Supposez maintenant qu'on veuille faire un tableau représentant un homme. On prend sa hauteur, sa largeur et on en trace le contour et les traits principaux. On dira de cette ébauche qu'elle est une image, mais pas très ressemblante, bien que ce dessin soit capable de devenir ressemblant. Si ensuite, avec des couleurs appropriées, on imite en tous points le modèle, en exprimant toute sa beauté, on ne dira plus seulement que c'est une image, mais que c'est très ressemblant.

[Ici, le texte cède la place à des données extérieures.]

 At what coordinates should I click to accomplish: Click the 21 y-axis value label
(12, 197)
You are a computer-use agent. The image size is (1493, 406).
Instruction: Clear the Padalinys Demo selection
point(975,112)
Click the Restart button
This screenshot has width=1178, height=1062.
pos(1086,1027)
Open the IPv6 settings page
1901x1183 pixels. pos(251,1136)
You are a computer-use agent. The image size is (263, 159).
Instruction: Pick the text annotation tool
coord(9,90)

Nous dirons la même chose de l'âme. Elle est l'image de Dieu par sa nature ou son essence, mais c'est par sa beauté, c'est-à-dire par ses vertus, qu'elle lui ressemble. Car Dieu a marqué cette image de sa ressemblance. À la mémoire, il a donné une vision du ciel ; à la raison, il a donné de connaître Dieu ; à la volonté, il a donné la charité. La mémoire de l'homme retenait Dieu sans effort, sa raison le connaissait sans erreur possible et par la charité, sa volonté avait le goût de Dieu sans rien désirer d'autre que lui. L'âme était belle ainsi sans effort, car sa force lui venait de la puissance infinie, sa sagesse de la sagesse suprême et elle possédait l'amour véritable de la charité divine. Car Dieu, dont la bonté se suffit à elle-même, l'a communiquée à sa créature, puisant dans son abondance pour l'utilité de tous. Mais l'âme raisonnable ne pouvant rien communiquer à Dieu, le Créateur en a créé un grand nombre, pour qu'en ce domaine aussi, apparaisse la ressemblance, l'âme pouvant, comme Dieu, être utile aux autres et leur faire du bien.

 

Si vous vous rappelez maintenant les rapprochements que nous avons faits, il est aisé de voir que l'être se rapporte à la puissance, c'est-à-dire au Père, la beauté à la sagesse, c'est-à-dire au Fils, et l'utilité à la bonté, c'est-à-dire au Saint-Esprit.

 

Voyons maintenant ce qui a péri en l'homme par suite du péché. Certainement pas l'image qui est la nature ou l'essence. L'homme a gardé la mémoire, mais celle-ci a perdu le souvenir de Dieu ; il a conservé la raison, mais elle s'est détournée de la lumière de la Sagesse créatrice ; la volonté aussi lui reste, mais corrompue de convoitise pour des choses transitoires. Qu'en conclure ? L'homme n'a pas compris la dignité de son état, il s'est ravalé au rang des animaux sans raison, comme dit le psaume, et leur est devenu semblable (Ps. 48, 13 et 21). Il a perdu sa ressemblance avec Dieu et est devenu semblable aux animaux. La nature de l'homme est restée intacte. Nous avons mis cette nature en relation avec le Père dans la Trinité. Mais la ressemblance, la beauté de l'âme, que nous avons attribuée à la sagesse de Dieu, c'est-à-dire au Fils, a péri dans le péché d'Adam. De sorte que l'homme devenu inutile à lui-même, ne fut plus d'aucune utilité pour les autres. Une fois perdue la beauté de ces vertus par lesquelles l'homme se rendait service à lui-même, son utilité par laquelle il rendait service aux autres, a disparu également. Or, nous avons mis la beauté de l'âme en relation avec le Fils et son utilité avec l'Esprit-Saint. Aussi est-ce le Fils, vertu et sagesse de Dieu, qui est descendu pour restaurer cette beauté. Et aujourd'hui, le Saint-Esprit descend, lui par qui la charité est répandue dans nos cœurs ; c'est lui qui rend à l'âme l'utilité qu'elle avait perdue, car sans la charité, personne n'est d'aucune utilité ni pour lui-même ni pour les autres.

 

(1) En plus de l'image trinitaire usuelle, nous trouvons ici la formule : natura, species, usus. Aelred combine deux formules de saint Augustin : (aeternitas), species, usus, (De la Trinité VI, 10, 11) et natura, (doctrina), usus, (La cité de Dieu, XI, 25).